Red Bull's Road Rage event, held over the weekend of November 5-6, was a chance for mountain bikers and road riders to compete in order to see who could descend the fastest. The weekend's big winner was former downhill world champ Myles Rockwell, who won the time trial and pack race to take home $6000. But wouldn't that be small fry for a former world champ? Cyclingnews' Les Clarke finds out that being a retired downhill mountain biker isn't all about glamour, girls and maybe the odd bit of coaching.
After winning the world championship crown in 2000, Rockwell retired from professional downhill riding in 2002, with injuries during 2001 taking away his motivation to perform at the highest level. "When you're not healthy, it just doesn't feel very good; you just want to get better and I was kind of at the end, mentally, when I won world's in 2000."
As well as the injuries, Rockwell says the face of downhill racing had changed, and not necessarily for the better. "I had figured that 'ok, unless something special happens, I'm probably going to be done,' and in mountain biking everything was winding down; the money was going away, all my friends were going away...I'd been on the circuit for ten years, and everything was changing, becoming less and less like home," says Rockwell.
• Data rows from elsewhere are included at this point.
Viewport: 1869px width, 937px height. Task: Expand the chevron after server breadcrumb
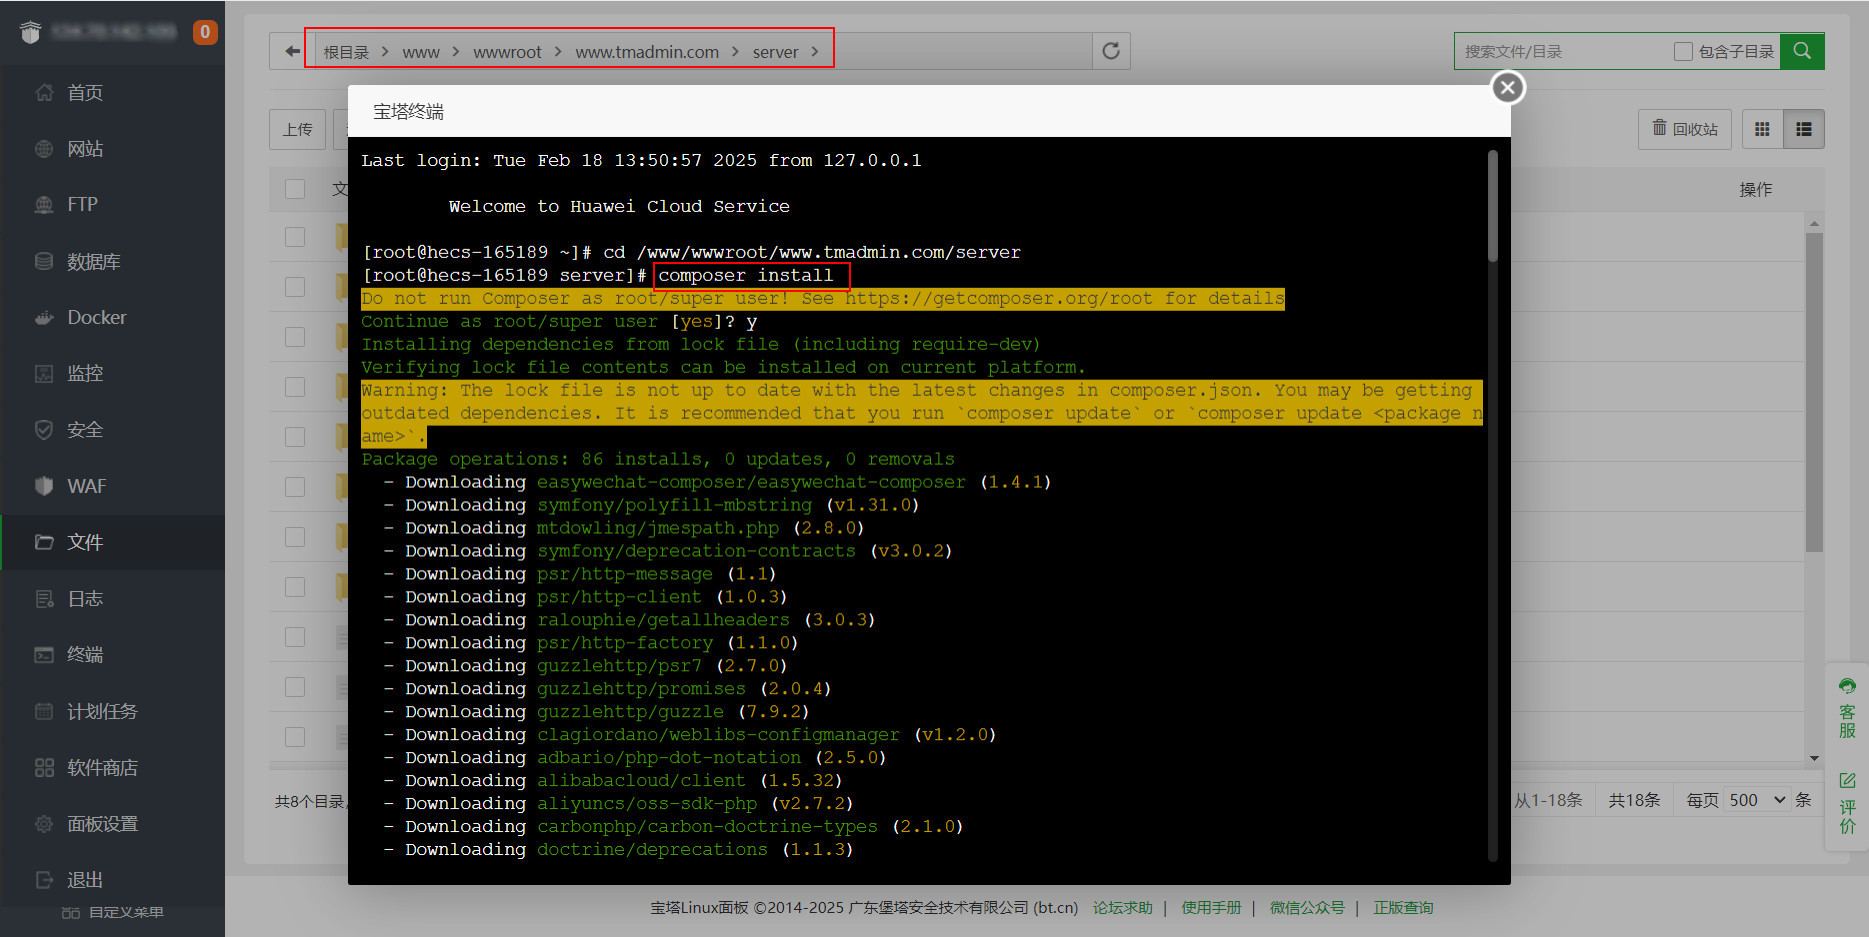[815, 52]
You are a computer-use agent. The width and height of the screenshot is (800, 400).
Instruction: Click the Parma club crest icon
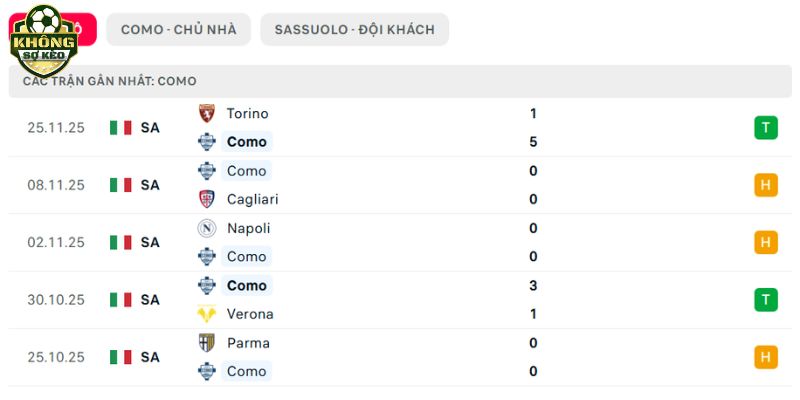click(x=207, y=343)
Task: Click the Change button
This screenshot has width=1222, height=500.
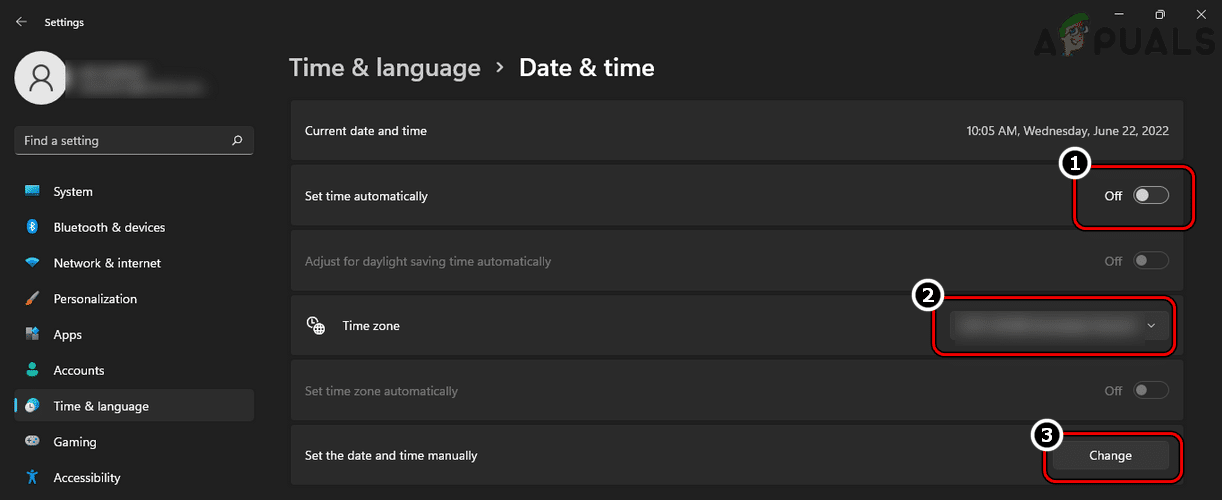Action: click(x=1110, y=455)
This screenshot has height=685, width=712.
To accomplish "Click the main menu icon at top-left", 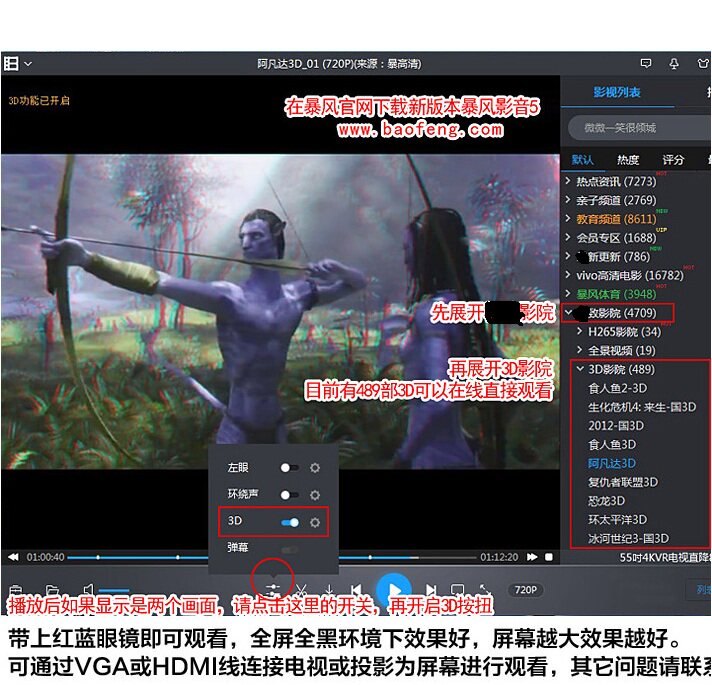I will 11,64.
Also, the financial rewards associated with something as high risk as downhill racing had dried up, and with a change of emphasis towards freeriding, Rockwell had had enough. "There was a big shift going on - freeriding and all that - a lot of money going away from downhill - so it became increasingly less comfortable to ask for the money you thought you should get, or face riding for less than you thought you should be getting paid...I wanted to get out while I was still in one piece," he says.